Given exercise: Quote word for word the entries below, from their first line up to and including the line that contains "pyautogui.click(x=1026, y=441)".

Start of Dataset entries

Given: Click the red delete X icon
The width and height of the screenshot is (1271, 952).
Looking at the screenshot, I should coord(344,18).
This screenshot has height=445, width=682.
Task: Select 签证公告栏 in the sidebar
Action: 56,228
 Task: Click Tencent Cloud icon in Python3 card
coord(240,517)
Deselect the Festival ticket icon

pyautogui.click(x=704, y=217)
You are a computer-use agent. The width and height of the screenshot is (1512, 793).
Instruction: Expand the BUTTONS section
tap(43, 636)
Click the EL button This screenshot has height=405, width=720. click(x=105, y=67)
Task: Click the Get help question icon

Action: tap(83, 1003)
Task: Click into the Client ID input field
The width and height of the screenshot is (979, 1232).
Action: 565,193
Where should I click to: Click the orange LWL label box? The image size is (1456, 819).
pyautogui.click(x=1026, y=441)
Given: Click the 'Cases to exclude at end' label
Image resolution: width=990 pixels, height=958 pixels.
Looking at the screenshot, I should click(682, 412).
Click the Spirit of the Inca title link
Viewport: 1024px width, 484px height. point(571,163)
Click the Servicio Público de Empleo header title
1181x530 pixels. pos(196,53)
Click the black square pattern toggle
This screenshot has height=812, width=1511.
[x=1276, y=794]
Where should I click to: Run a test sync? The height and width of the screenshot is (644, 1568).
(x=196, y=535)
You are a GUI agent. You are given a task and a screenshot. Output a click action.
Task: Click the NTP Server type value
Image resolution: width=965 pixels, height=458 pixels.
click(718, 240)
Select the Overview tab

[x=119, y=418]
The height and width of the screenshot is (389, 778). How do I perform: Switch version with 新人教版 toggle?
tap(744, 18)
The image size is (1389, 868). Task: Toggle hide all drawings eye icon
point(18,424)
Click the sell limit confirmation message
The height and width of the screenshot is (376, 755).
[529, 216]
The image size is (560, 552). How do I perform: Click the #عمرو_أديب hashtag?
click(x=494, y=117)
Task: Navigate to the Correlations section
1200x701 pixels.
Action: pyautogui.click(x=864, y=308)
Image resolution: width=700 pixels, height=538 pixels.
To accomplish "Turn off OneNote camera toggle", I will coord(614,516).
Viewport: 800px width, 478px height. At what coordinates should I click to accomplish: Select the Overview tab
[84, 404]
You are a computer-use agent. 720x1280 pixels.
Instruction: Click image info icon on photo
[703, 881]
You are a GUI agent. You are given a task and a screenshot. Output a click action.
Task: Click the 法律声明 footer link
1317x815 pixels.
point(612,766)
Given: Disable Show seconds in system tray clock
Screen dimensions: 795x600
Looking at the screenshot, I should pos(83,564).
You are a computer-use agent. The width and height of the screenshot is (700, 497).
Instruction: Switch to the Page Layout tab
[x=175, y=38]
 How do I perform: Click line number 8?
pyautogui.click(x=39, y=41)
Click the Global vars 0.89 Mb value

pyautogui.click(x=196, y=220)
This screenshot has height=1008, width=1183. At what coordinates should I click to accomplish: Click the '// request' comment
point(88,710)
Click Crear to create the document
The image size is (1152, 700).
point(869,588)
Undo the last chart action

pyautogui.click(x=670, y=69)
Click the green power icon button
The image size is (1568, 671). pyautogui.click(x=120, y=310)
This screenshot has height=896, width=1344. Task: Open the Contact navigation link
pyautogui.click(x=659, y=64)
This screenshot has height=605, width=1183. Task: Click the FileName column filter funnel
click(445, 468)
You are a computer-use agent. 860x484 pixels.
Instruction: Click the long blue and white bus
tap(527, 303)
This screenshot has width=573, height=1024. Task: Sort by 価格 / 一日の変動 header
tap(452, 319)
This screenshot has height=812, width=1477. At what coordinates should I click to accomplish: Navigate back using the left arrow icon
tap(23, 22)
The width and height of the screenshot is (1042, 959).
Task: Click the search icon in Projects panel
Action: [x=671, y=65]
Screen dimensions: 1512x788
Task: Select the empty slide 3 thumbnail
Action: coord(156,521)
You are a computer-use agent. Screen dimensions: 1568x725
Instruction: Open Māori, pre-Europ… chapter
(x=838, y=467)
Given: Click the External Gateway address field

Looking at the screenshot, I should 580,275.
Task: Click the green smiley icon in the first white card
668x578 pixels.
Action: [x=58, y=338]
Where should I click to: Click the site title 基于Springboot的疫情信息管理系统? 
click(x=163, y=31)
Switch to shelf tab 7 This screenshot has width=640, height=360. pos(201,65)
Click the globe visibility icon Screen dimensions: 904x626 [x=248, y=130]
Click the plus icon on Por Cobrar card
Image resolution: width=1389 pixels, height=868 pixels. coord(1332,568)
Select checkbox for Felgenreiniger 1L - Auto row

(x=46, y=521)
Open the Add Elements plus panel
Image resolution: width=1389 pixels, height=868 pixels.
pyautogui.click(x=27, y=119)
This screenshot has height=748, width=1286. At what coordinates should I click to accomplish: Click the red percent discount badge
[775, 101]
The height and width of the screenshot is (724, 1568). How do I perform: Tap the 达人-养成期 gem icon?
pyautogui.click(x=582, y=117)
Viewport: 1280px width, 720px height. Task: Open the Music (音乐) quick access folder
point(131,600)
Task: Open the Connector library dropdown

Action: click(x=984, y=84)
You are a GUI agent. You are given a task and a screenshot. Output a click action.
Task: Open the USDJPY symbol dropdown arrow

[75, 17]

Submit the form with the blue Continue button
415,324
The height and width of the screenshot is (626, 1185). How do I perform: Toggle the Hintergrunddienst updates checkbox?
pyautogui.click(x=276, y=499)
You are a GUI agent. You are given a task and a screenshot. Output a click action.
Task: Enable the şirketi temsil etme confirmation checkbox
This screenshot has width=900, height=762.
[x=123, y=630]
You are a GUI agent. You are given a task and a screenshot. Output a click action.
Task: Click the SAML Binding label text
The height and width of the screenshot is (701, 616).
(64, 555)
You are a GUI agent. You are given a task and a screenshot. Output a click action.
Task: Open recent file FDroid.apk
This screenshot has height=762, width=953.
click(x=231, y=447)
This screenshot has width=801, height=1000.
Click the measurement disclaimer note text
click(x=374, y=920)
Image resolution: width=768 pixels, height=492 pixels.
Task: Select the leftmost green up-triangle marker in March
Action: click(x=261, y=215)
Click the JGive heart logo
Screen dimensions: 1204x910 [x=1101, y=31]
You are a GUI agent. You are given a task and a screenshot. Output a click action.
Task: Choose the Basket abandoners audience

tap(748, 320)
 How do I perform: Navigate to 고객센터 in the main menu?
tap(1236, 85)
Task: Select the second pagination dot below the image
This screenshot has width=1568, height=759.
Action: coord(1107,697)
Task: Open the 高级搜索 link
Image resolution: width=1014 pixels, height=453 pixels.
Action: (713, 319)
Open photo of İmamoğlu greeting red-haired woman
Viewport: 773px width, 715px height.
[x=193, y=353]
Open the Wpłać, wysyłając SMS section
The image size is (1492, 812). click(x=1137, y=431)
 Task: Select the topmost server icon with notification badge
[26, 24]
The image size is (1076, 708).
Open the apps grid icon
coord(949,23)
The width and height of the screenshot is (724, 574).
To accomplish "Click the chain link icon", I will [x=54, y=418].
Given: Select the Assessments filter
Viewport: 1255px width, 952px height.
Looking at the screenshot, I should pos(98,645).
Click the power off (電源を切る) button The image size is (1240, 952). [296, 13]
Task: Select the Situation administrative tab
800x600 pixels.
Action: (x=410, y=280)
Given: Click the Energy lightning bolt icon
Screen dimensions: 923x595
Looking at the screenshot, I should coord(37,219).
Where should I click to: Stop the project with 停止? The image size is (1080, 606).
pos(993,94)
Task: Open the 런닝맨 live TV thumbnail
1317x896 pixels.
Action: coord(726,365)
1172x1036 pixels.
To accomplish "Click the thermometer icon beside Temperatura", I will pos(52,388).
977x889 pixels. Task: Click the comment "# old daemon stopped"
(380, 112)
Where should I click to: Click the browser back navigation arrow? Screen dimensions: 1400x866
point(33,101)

End of Dataset entries

Output of the task:
Given: Click the red delete X icon
The width and height of the screenshot is (1271, 952).
Looking at the screenshot, I should coord(344,18).
This screenshot has height=445, width=682.
Task: Select 签证公告栏 in the sidebar
Action: 56,228
 Task: Click Tencent Cloud icon in Python3 card
coord(240,517)
Deselect the Festival ticket icon

pyautogui.click(x=704, y=217)
You are a computer-use agent. The width and height of the screenshot is (1512, 793).
Instruction: Expand the BUTTONS section
tap(43, 636)
Click the EL button This screenshot has height=405, width=720. click(x=105, y=67)
Task: Click the Get help question icon

Action: tap(83, 1003)
Task: Click into the Client ID input field
The width and height of the screenshot is (979, 1232).
Action: 565,193
Where should I click to: Click the orange LWL label box? The image size is (1456, 819).
pyautogui.click(x=1026, y=441)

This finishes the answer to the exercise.